== Problems to work on ==
1) Answer these questions from the interview excerpt below, one line per answer, marked (a), (b), (c):
(a) According to the speaker, what does having made a lot of enemies mean?
(b) Which quality does the speaker call the worst there is?
(c) With which body does the speaker say they have a contract?
2) From the records below, pull out the part that opens with the line containing "is (697, 463)." and runs through the end of the records, both ends included. Copy those lines exactly and leave out the pictures.

-------- Document segment

When you have what you wanted, you have to maintain it.
– I know that a significant amount of what satisfies you annoys a lot
of people, some of whom are quite influential. Does that worry you?
– I would say that there aren’t that many of those people, and they generally
aren’t too influential. However, it is no secret that what I do at the
Hermitage bothers people not only from without, but from within. I am
very happy that I have made a lot of enemies. That means that I’m doing
it right. My enemies are supposed to be annoyed by what I do.
– Are you really a contentious person?
– I’m not contentious, but direct. I’m ready to annoy people. By the
way, the desire to avoid conflict often leads to more structural resistance,
rather than confrontations. All my life, I have tried to reach the goal
I set for myself. Fate governs things, but there is always a choice within
the framework of what has been predetermined.
– You still have free will.
– That’s what predetermination is. You have to do what you can, and be
prepared for it not to work. And not give up.
– Could you be forced to do something against your will?
– You can force anyone to do anything. The question is how, and with
what?
– What would it take to force you to do something?
– I won’t tell you, otherwise there are certainly some people that would
want to try it. There are different strategies for situations of extreme
pressure that allow you to do… if not what you want, at least what you
think is necessary. Our intelligentsia has been following this strategy
for more than a century now. You have to weigh and balance everything
and know exactly what it is you.
– You can’t be forced to do something under any circumstances?
– Envy. In my opinion, envy is the worst quality there is; it destroys
things from within and without.
– What would have to happen to make you leave your position?
– That’s something you’ll never see! Well, to answer serious, I would
leave if I were doing something wrong and unable to do the right things
because of internal or external causes. This relates to your question
about what is most important to me about my work; I will leave my job
if I stop getting pleasure from it. But I personally will judge whether
my actions are correct or not. That is if we’re talking about is leaving
of my own free will. I could be fired at any moment, I have a contract
with the Ministry of Culture.
– When was your job harder, twenty years ago, or now?

----------------
-------- Records for processing

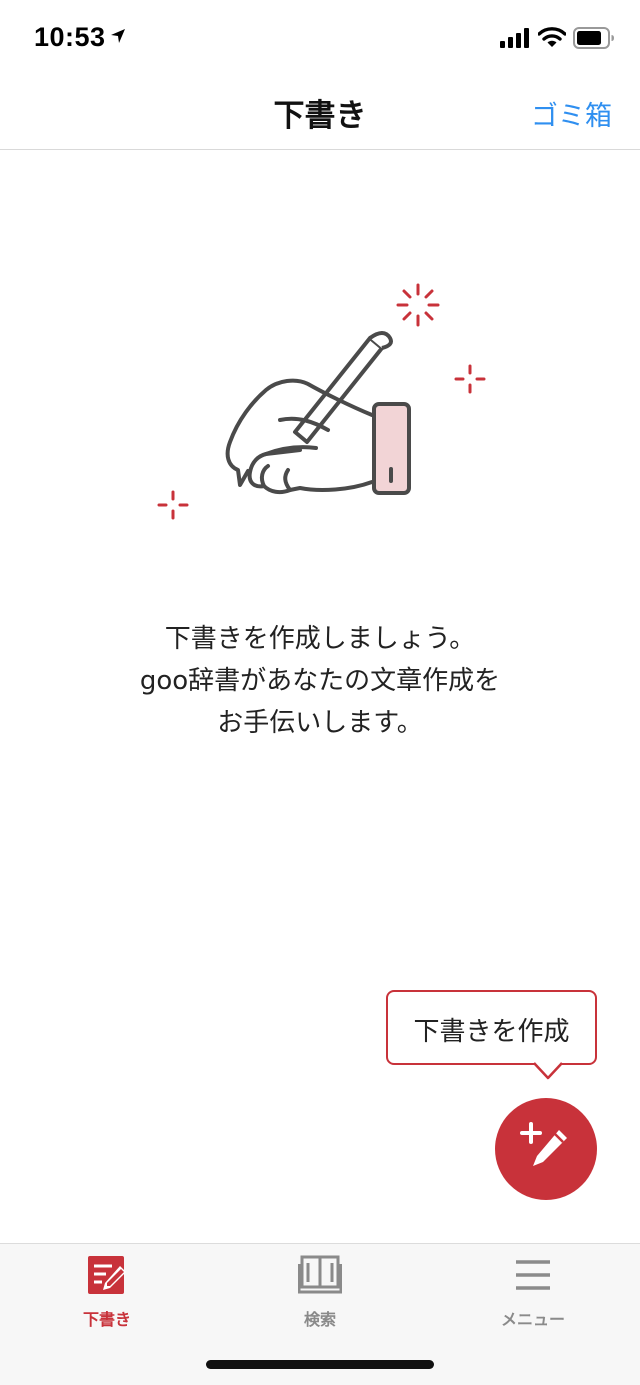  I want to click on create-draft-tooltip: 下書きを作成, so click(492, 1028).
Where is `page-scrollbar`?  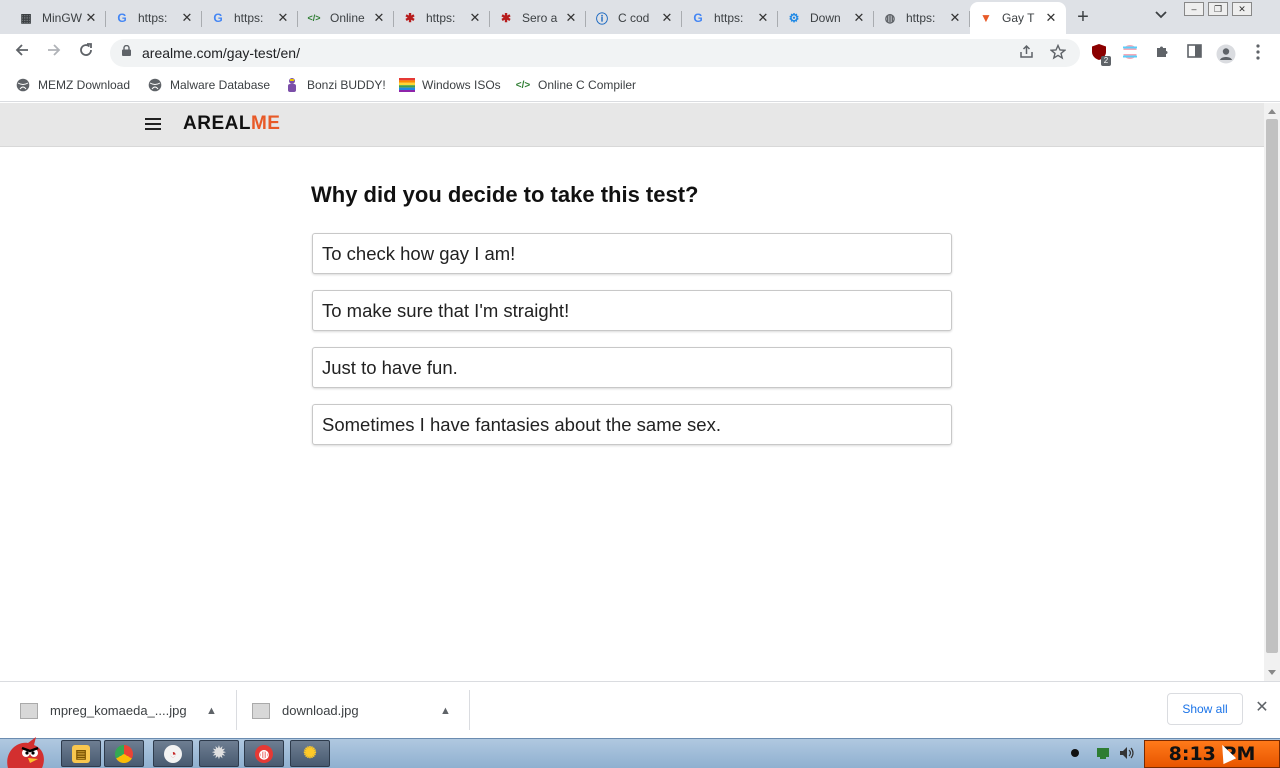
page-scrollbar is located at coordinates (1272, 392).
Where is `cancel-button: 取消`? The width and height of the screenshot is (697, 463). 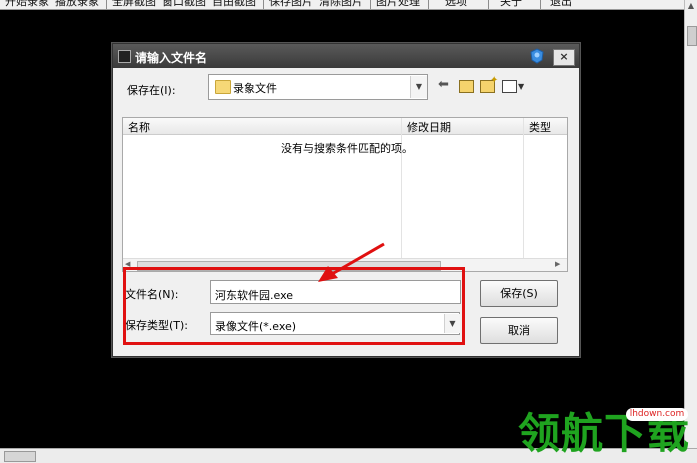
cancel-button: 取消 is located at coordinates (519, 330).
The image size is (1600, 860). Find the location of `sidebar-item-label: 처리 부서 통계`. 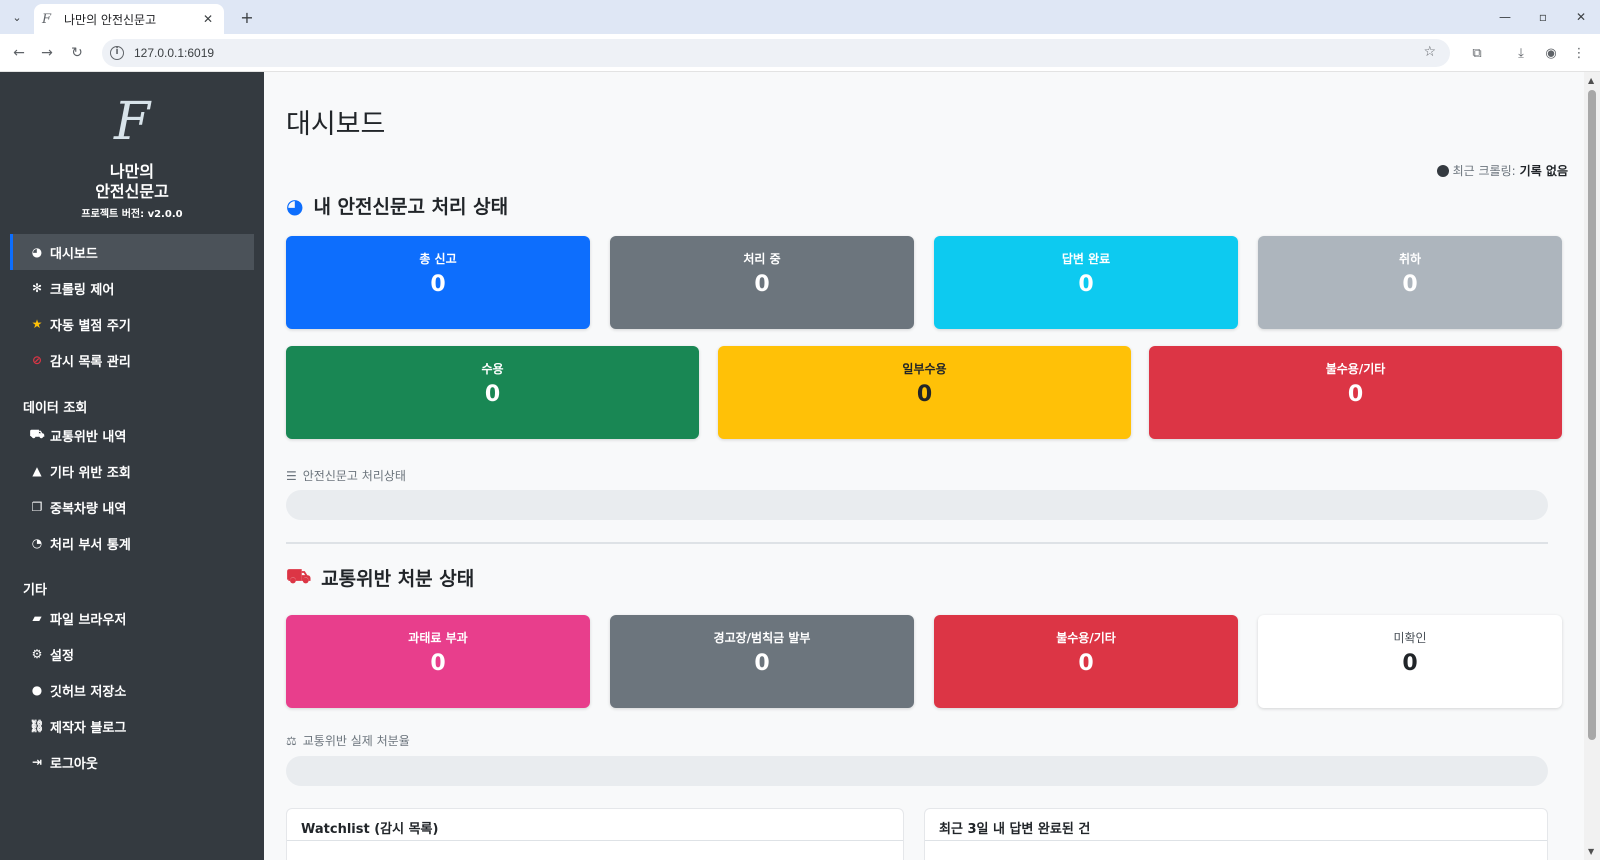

----------------

== Answers ==
1)
(a) That the speaker is doing it right.
(b) Envy.
(c) The Ministry of Culture.

2)
Where is `cancel-button: 取消`? The width and height of the screenshot is (697, 463). 
cancel-button: 取消 is located at coordinates (519, 330).
The image size is (1600, 860). Find the location of `sidebar-item-label: 처리 부서 통계`. 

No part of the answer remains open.